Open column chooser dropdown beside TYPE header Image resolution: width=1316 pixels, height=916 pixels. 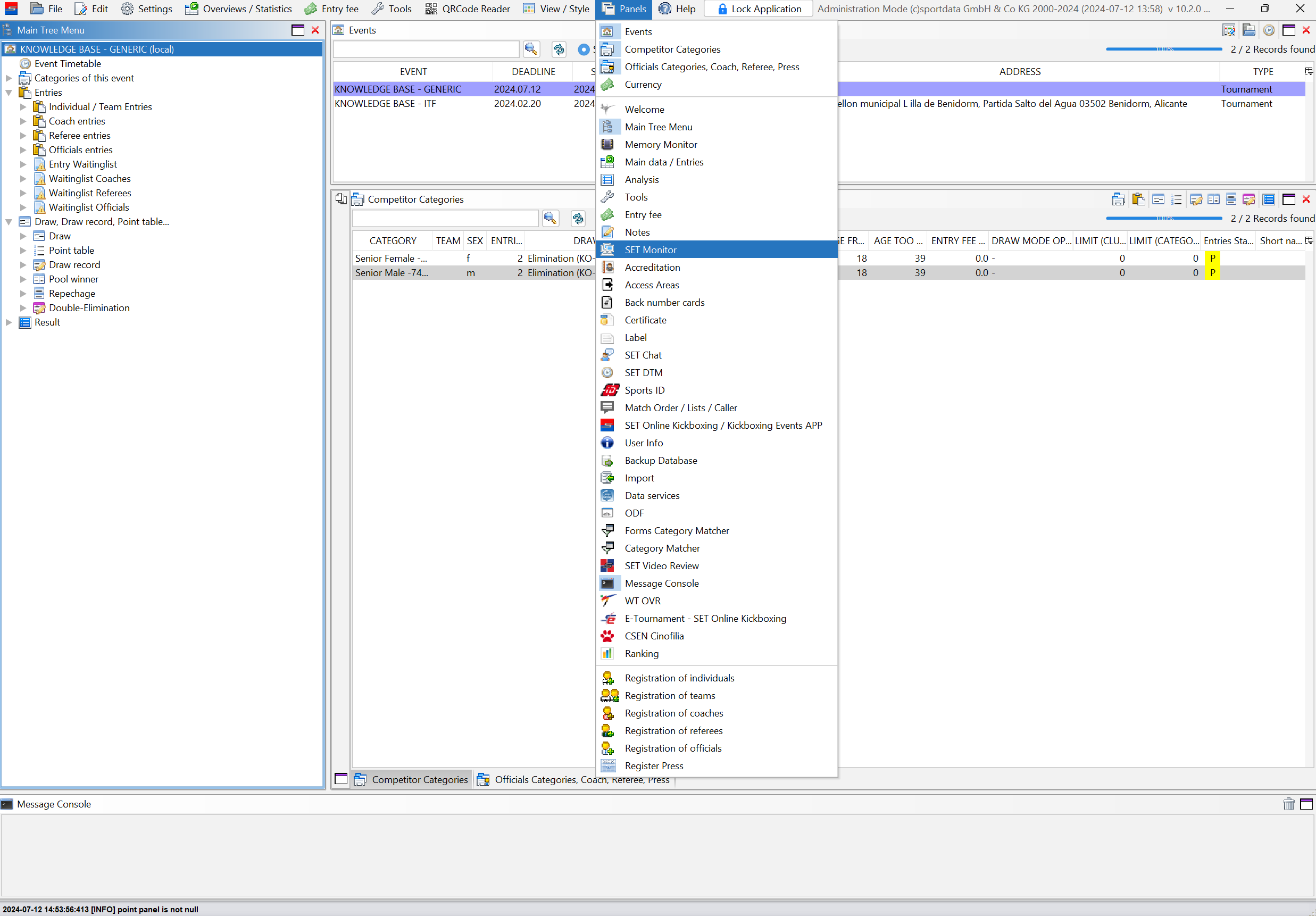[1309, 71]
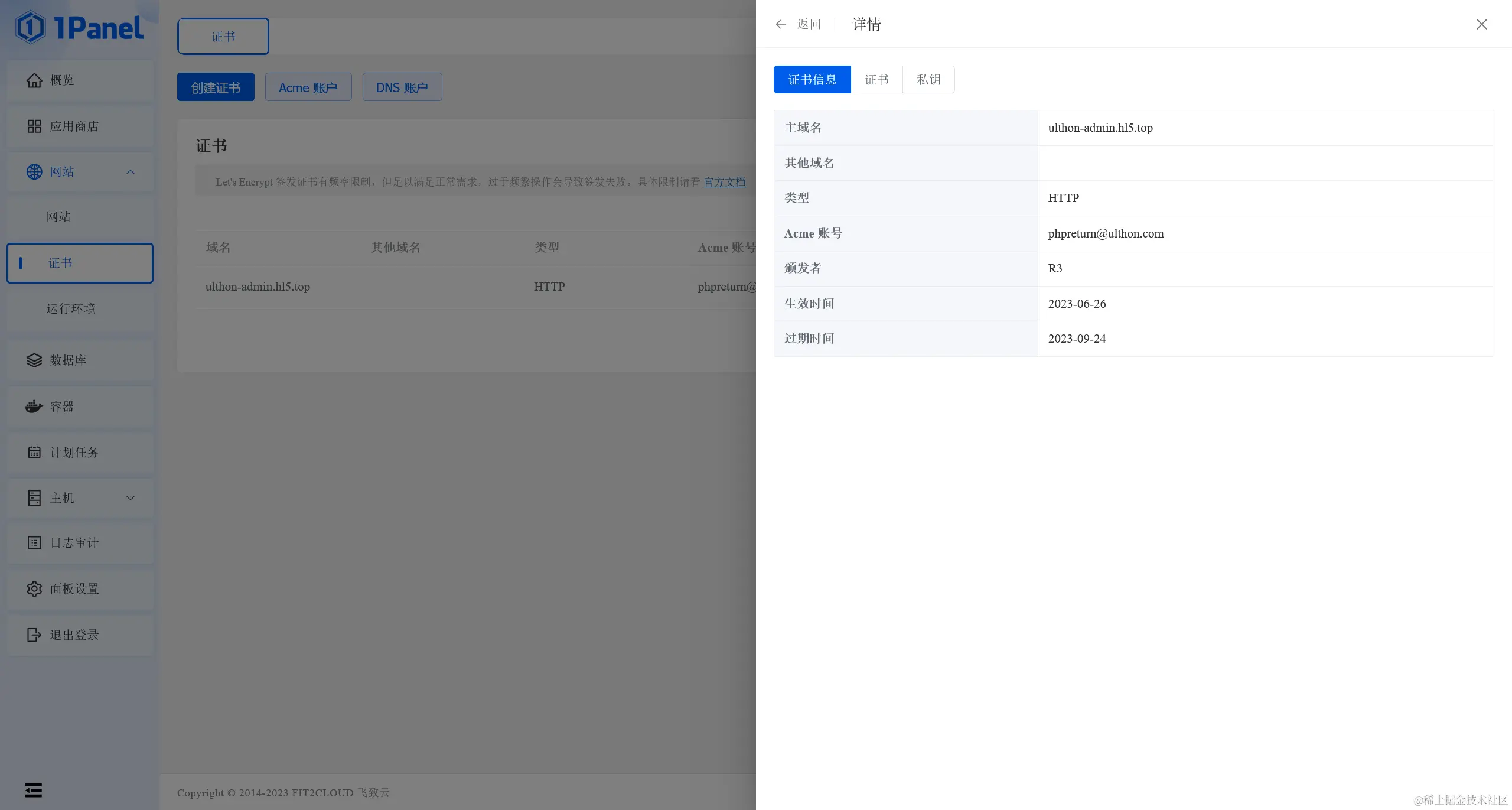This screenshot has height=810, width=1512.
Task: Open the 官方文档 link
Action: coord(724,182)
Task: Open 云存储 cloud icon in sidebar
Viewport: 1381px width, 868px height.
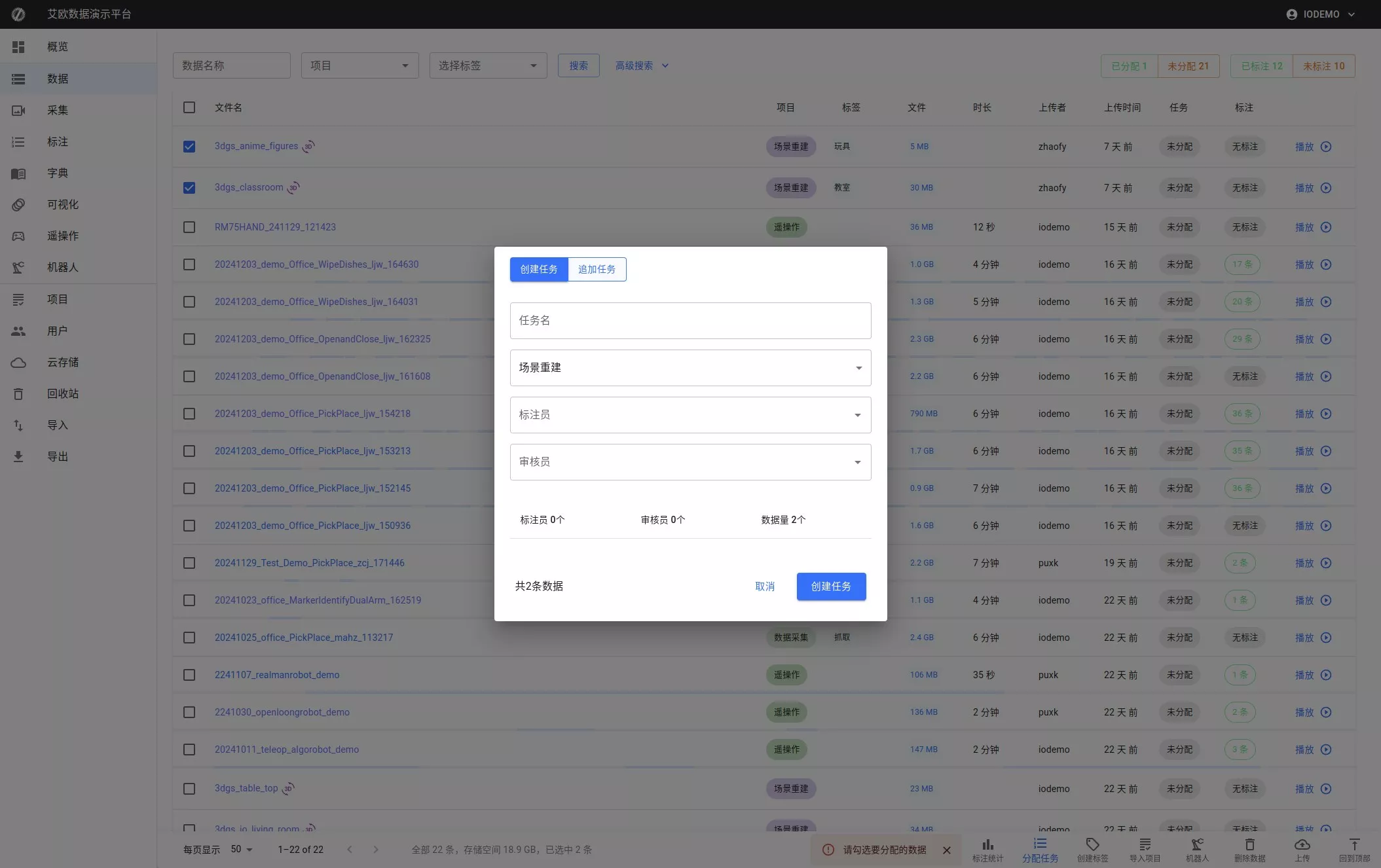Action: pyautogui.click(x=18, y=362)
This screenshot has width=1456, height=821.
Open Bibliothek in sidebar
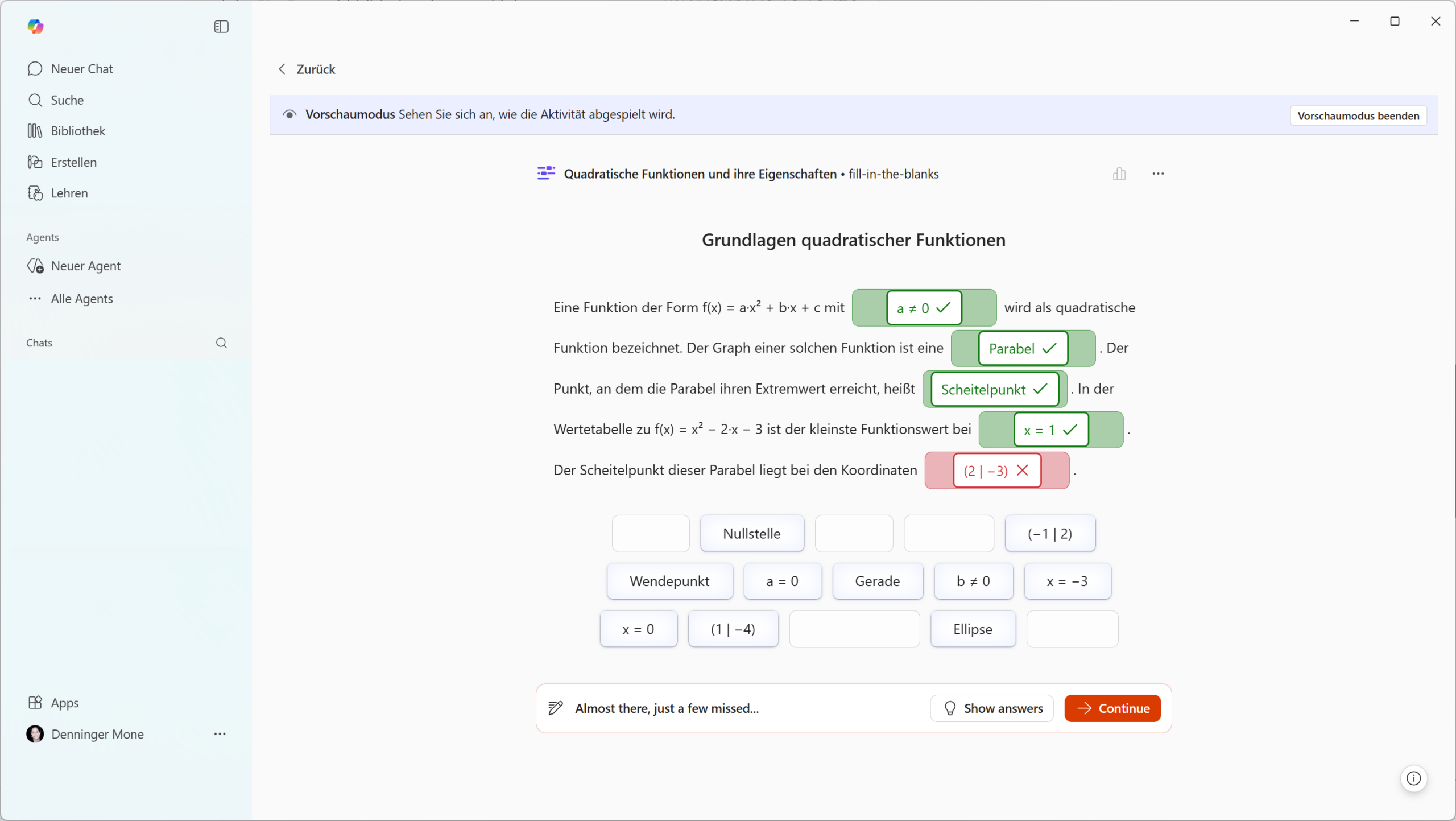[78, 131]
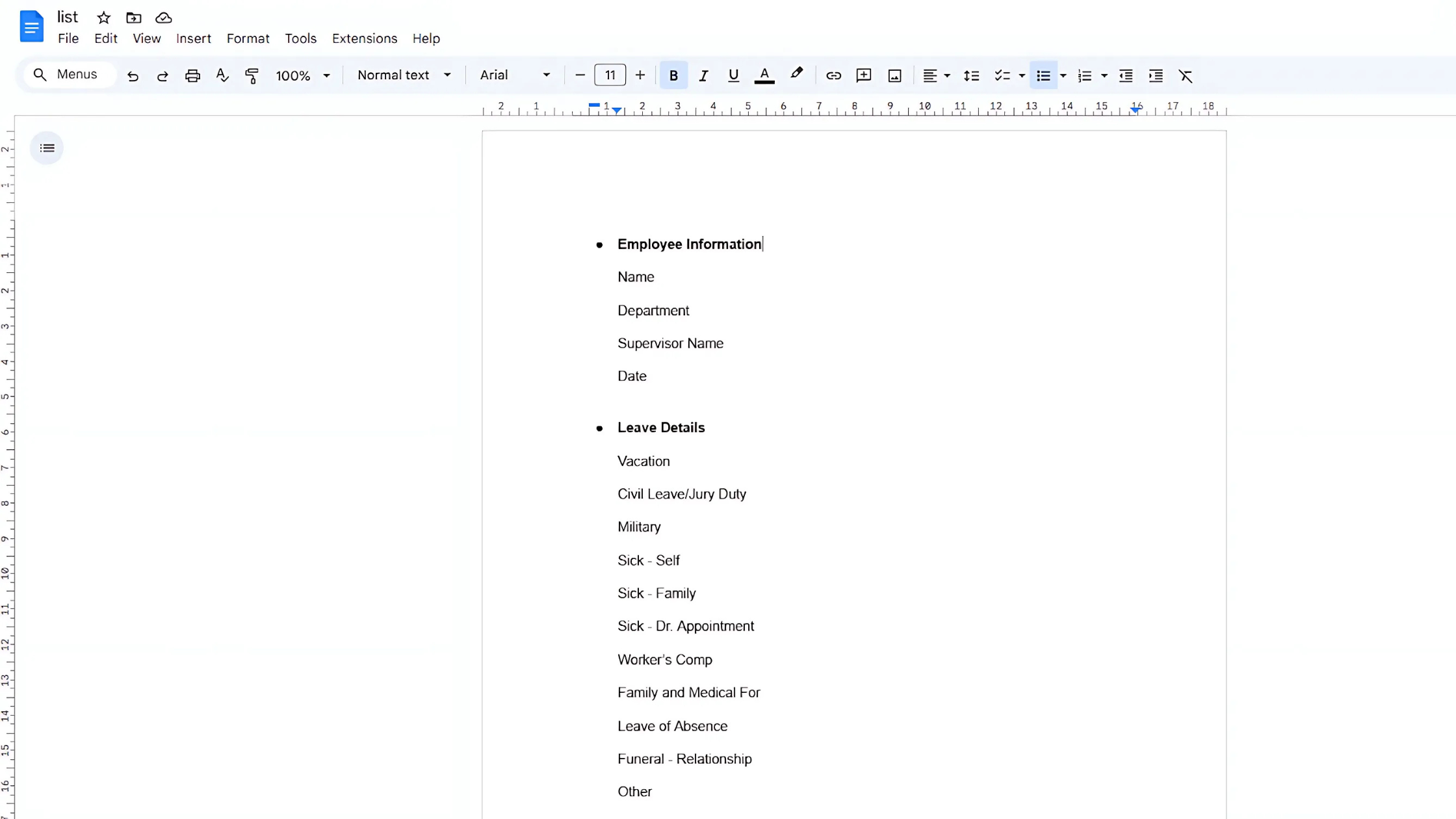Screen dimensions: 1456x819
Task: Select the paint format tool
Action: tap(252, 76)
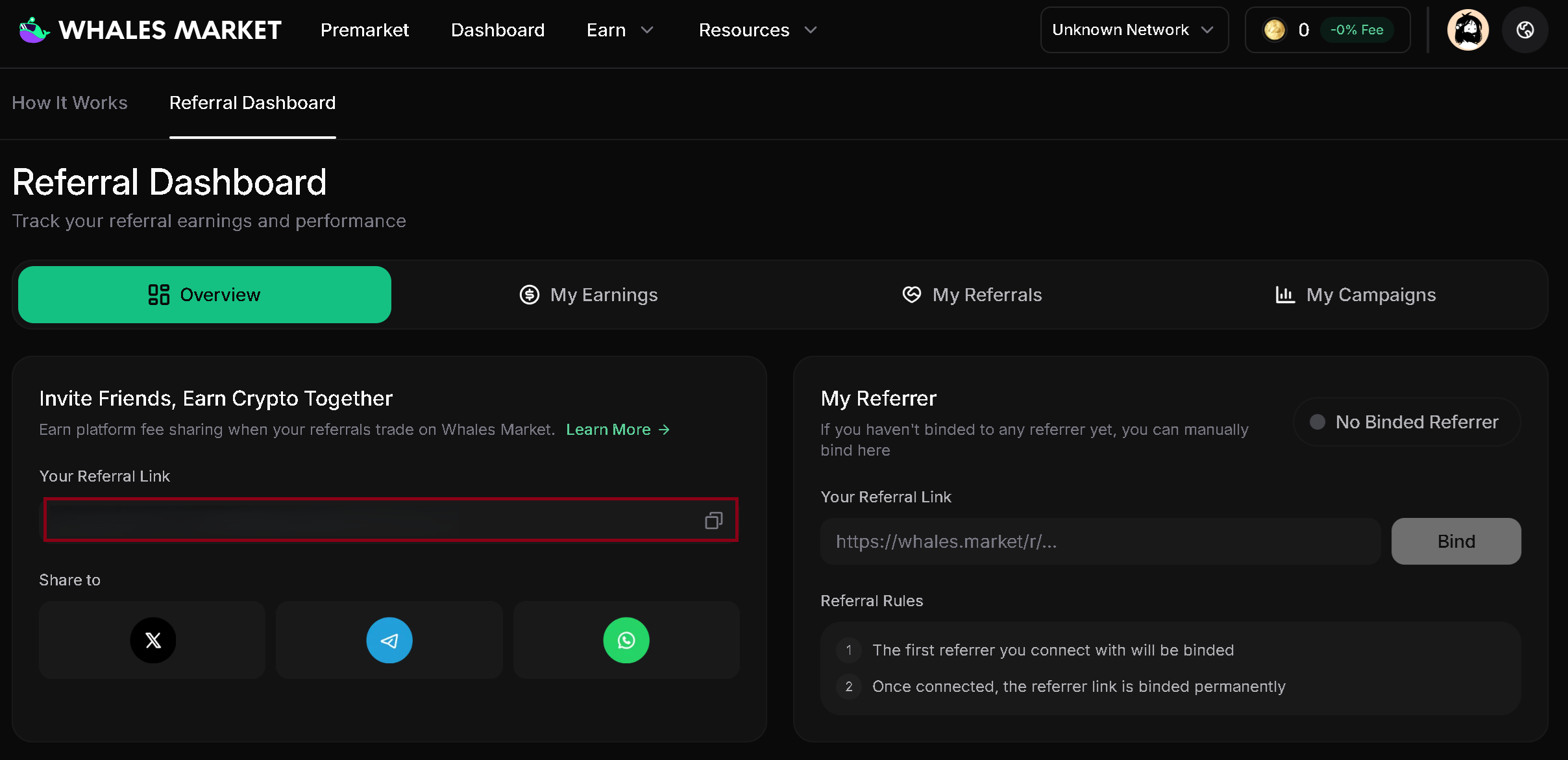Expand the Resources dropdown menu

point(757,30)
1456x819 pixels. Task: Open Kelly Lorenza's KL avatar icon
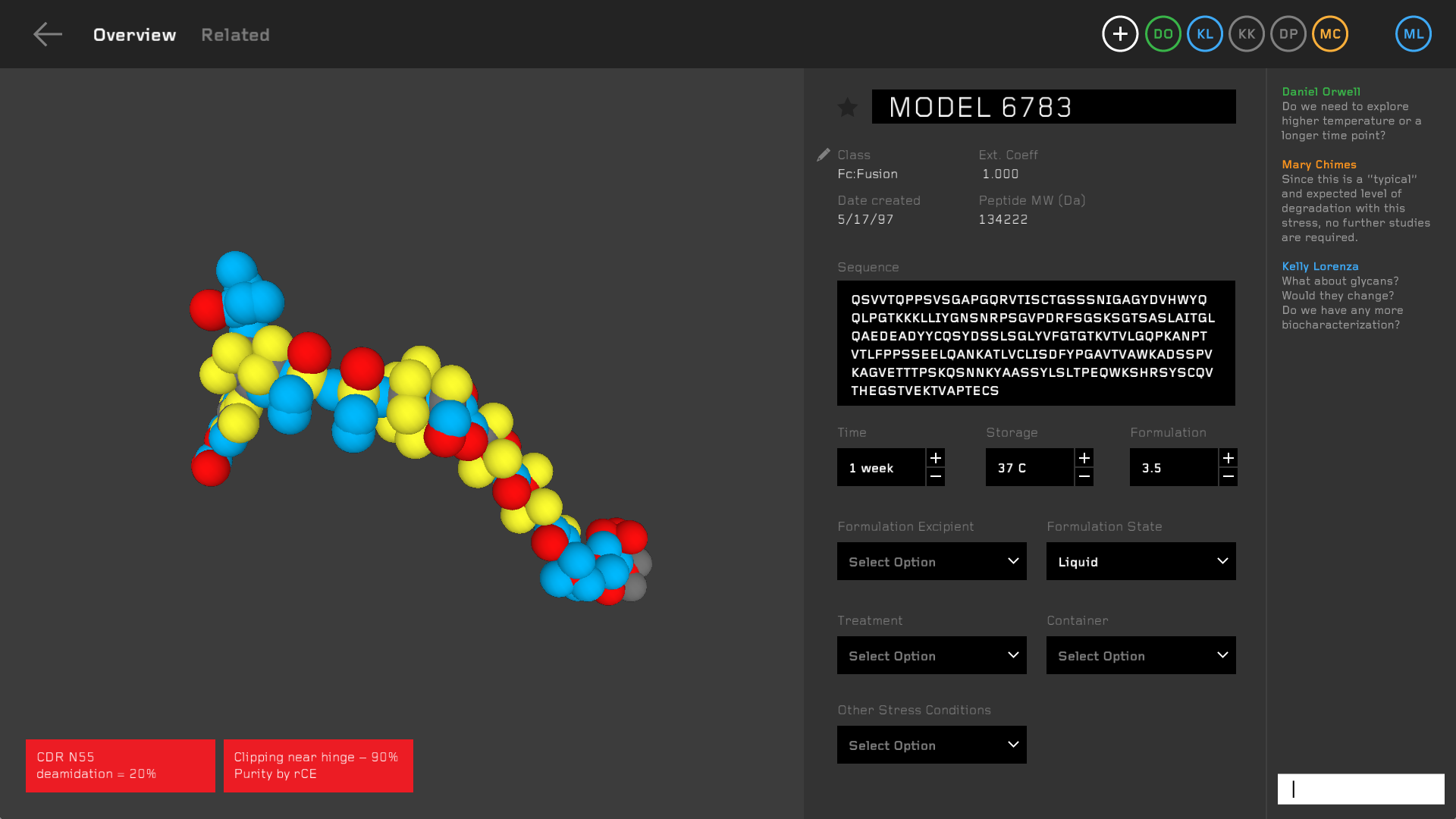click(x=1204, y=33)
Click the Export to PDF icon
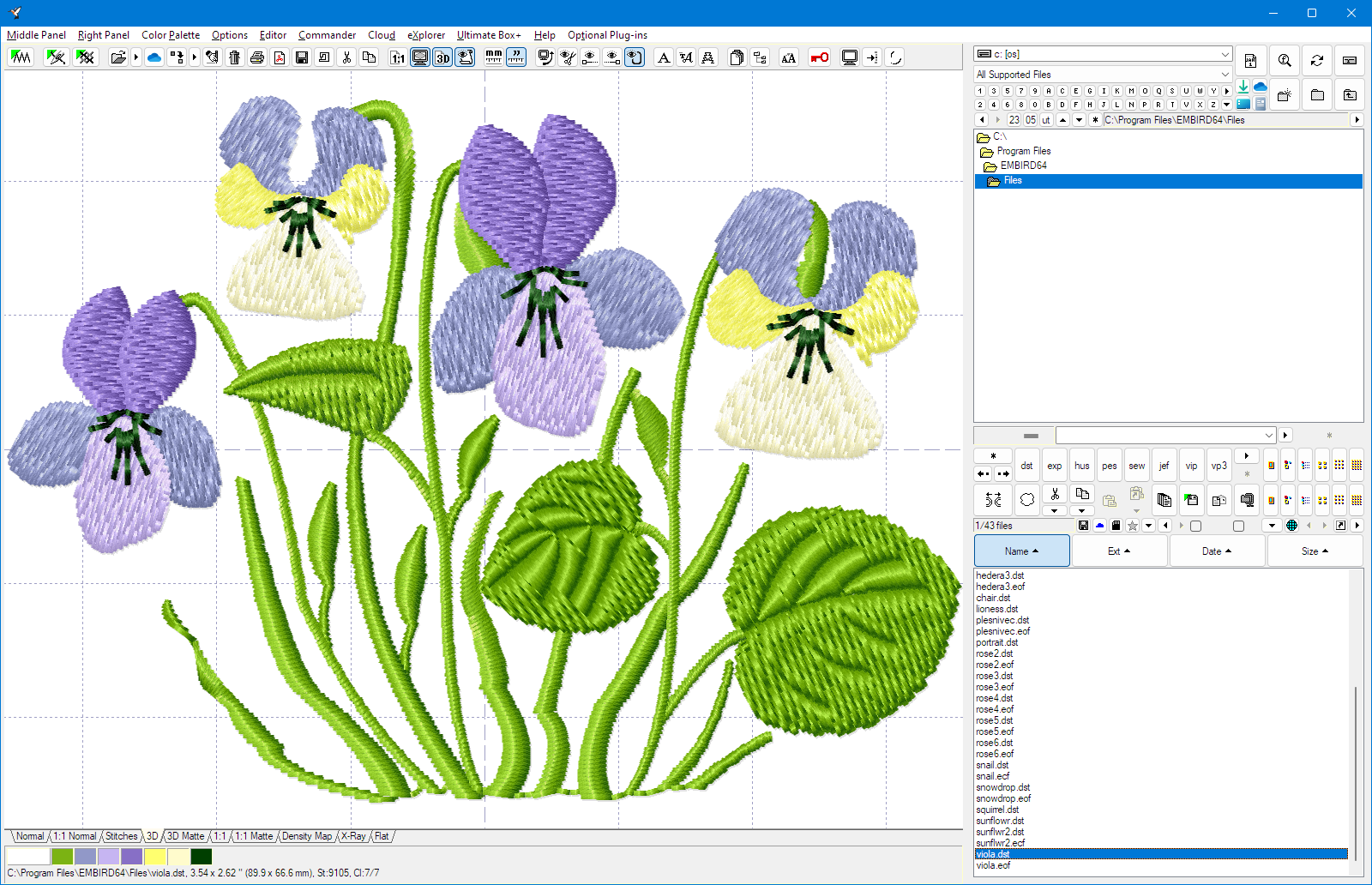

» Activity
Extract, verbatim and alone, the lines from the line that contains "1456x819 pixels. Task: Open" to the last line of the records, inclusive; drop any picture.

» Answer to this exercise
1456x819 pixels. Task: Open Kelly Lorenza's KL avatar icon
click(x=1204, y=33)
Click the Export to PDF icon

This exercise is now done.